> About this task:
The answer must consist solely of the lines from the one containing "You are a GUI" through the last line of the records, set down exactly and without any pictures.

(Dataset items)
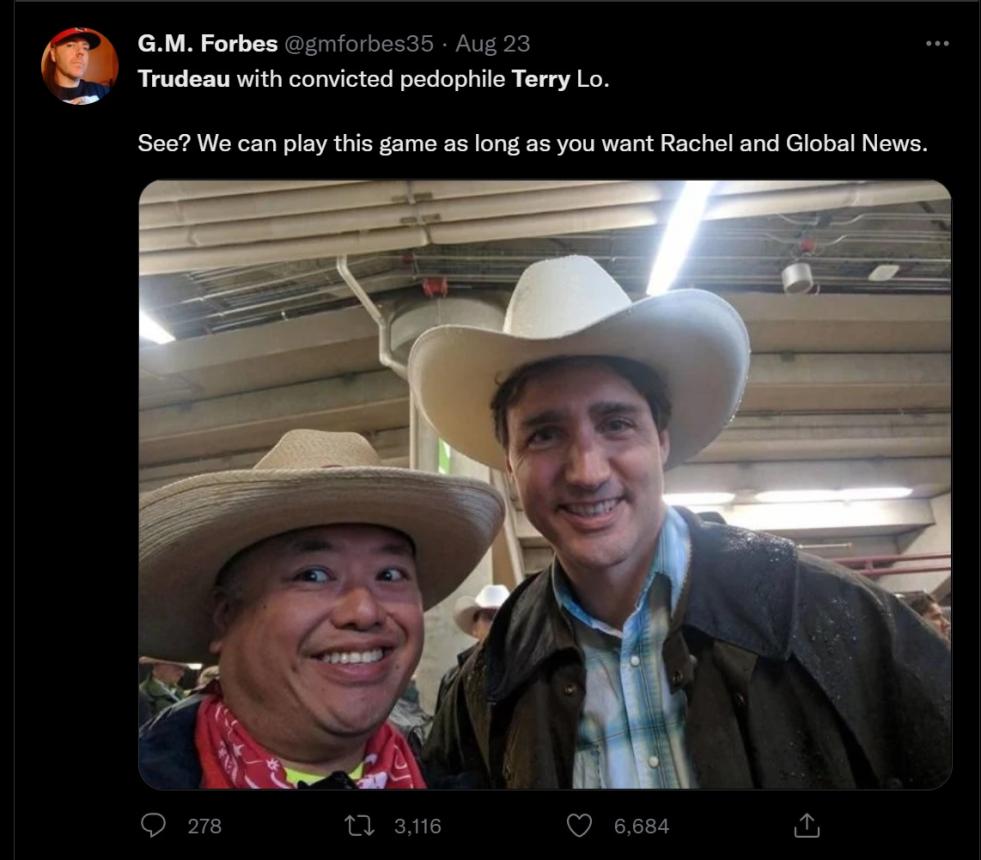The height and width of the screenshot is (860, 981).
Task: Click the share upload icon
Action: tap(806, 825)
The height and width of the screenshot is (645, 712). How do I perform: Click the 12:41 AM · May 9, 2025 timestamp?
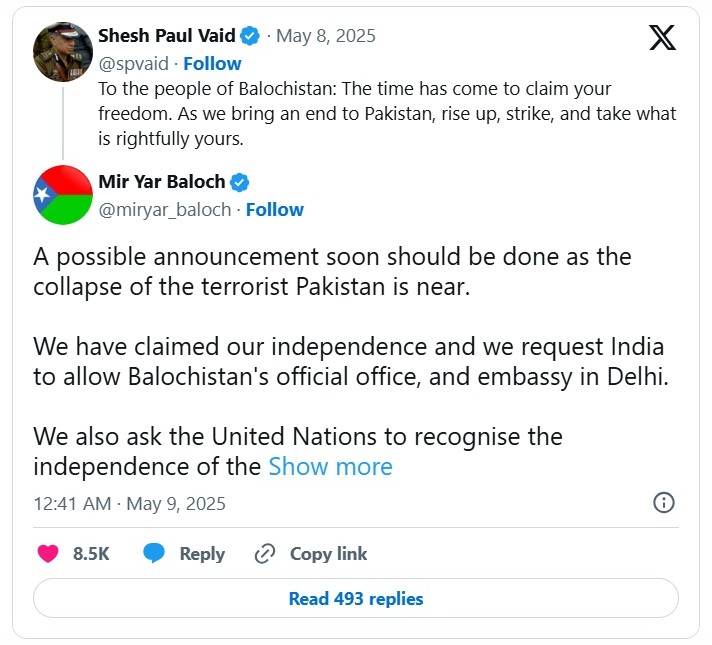click(130, 503)
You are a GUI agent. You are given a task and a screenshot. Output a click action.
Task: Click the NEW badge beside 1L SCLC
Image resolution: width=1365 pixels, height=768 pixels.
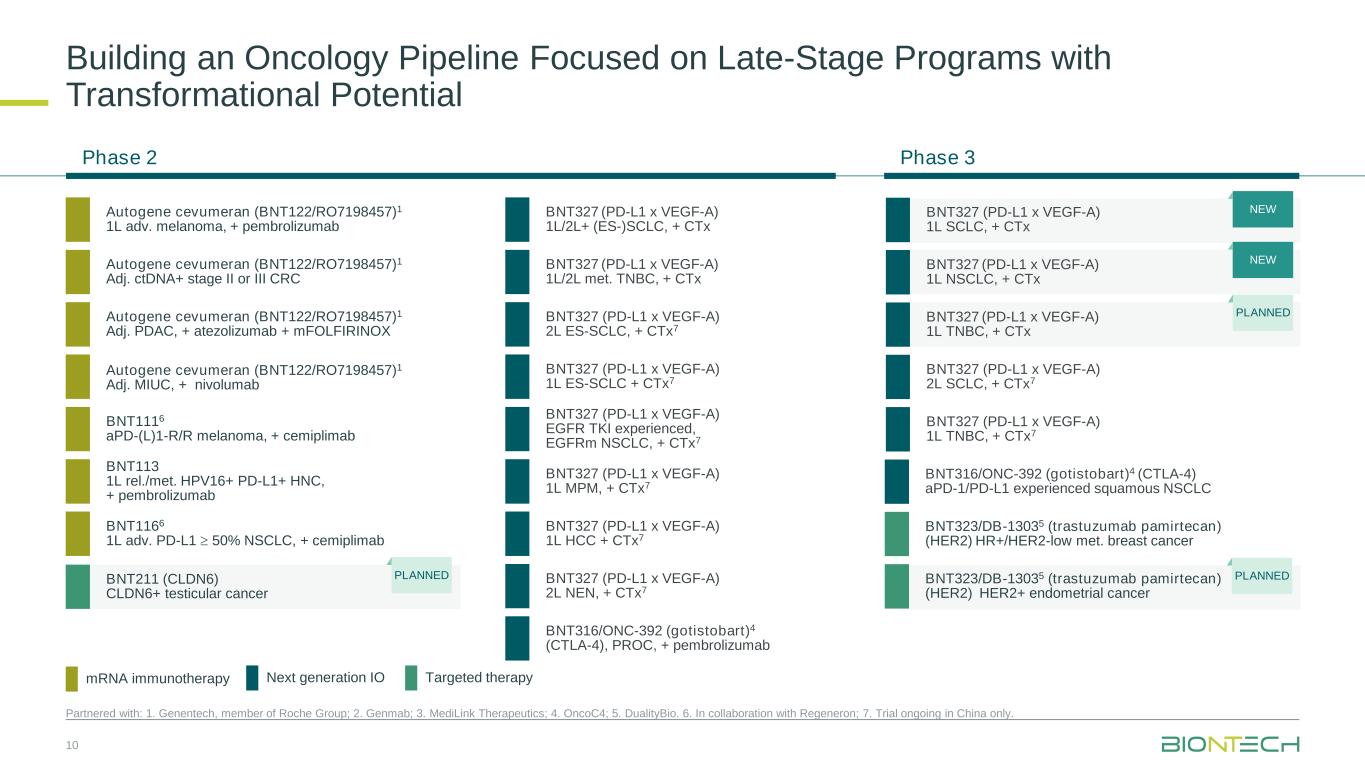click(x=1262, y=209)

> Answer to this problem:
You are a GUI agent. You are given a task and a screenshot. Output a click action.
Task: Click the NEW badge beside 1L SCLC
Image resolution: width=1365 pixels, height=768 pixels.
click(x=1262, y=209)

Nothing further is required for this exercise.